Sixth, harness an innovation-based economy. This includes: focusing on research and development of new ideas; investing in the development and commercialization of cutting edge technologies, such as those in the clean energy sector; and restructuring taxation of the international operations of U.S. companies and investments.
To continue to lead on innovation, we must support more investment in emerging technologies. In 2012, the Pew Charitable Trust reported that China advanced to become the world leader in clean energy investment, attracting $65.1 billion in investment. In the United States, on the other hand, clean energy investment declined by 37 percent, to $35.6 billion. Creating an innovation-based economy will make America more competitive globally. This means providing both carrots and sticks to driving innovation; carrots through credits for new technologies and sticks through creating carbon auction systems that protect consumers while accelerating movement toward more innovative approaches to energy.
We need to think globally and grow locally. With 95% of the world's consumers outside U.S. borders, our companies -- both large and small -- need to be able to have access to these international consumers. There are legitimate business reasons for American companies to be operating abroad; however, this need for an international presence should not take away our focus on building a strong workforce here, which is why we need to encourage investments and innovation domestically.

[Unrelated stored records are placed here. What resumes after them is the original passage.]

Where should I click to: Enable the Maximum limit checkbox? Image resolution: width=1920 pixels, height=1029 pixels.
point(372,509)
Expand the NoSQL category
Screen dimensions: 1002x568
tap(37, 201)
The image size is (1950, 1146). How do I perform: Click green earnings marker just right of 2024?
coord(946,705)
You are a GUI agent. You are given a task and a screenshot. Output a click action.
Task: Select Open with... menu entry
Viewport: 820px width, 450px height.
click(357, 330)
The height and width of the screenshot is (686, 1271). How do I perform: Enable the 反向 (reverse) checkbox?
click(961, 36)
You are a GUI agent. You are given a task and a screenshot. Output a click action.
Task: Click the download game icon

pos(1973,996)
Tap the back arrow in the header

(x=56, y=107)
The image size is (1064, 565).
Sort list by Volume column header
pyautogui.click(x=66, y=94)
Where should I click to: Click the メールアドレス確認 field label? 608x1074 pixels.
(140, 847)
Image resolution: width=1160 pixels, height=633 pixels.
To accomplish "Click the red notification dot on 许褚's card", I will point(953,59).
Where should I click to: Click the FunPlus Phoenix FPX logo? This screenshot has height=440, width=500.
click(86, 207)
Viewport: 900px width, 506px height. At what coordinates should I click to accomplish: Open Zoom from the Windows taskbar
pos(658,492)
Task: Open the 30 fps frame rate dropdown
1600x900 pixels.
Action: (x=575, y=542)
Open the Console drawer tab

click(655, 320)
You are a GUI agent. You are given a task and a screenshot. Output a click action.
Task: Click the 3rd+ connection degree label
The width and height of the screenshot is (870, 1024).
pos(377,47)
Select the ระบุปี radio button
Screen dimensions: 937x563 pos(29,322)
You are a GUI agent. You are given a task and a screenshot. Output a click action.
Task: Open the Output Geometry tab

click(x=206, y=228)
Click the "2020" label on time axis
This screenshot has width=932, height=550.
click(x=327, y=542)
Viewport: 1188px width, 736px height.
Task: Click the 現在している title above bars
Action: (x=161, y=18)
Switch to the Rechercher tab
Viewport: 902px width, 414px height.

Lastly, promote tax fairness. We should encourage programs that work well, that effectively make up for market inefficiencies, and promote state and local economic growth. We need to end temporary provisions that put some Americans at a disadvantage to others. In particular, we need to end the disparate treatment of the state sales tax deduction and put the 11 million Americans who claim this credit on equal footing with taxpayers living in states with an income tax. Reform is about improving; it does not necessitate discarding every existing tax credit and deduction. Many work well and should be continued.
Overall, I believe tax reform can move our economy to a more innovative-based approach that is efficient and continues to allow the United States to be a world leader. It is essential that we design appropriate transition rules so that individuals and businesses can effectively adjust to a new way of thinking and ultimately comply with an updated tax code. Additionally, we must ensure that any reform can be properly administered -- this means that we provide sufficient funds for the Internal Revenue Service (IRS) to implement these policies. This will be a deliberative process, but there are certain things we cannot trade-off such as innovation, promoting a skilled workforce, addressing the nation's retirement dilemma and improving the efficiencies of our health care delivery system. We must be creative and open to new ideas. I look forward to discussing these ideas further with you and the rest of the Senate Finance Committee.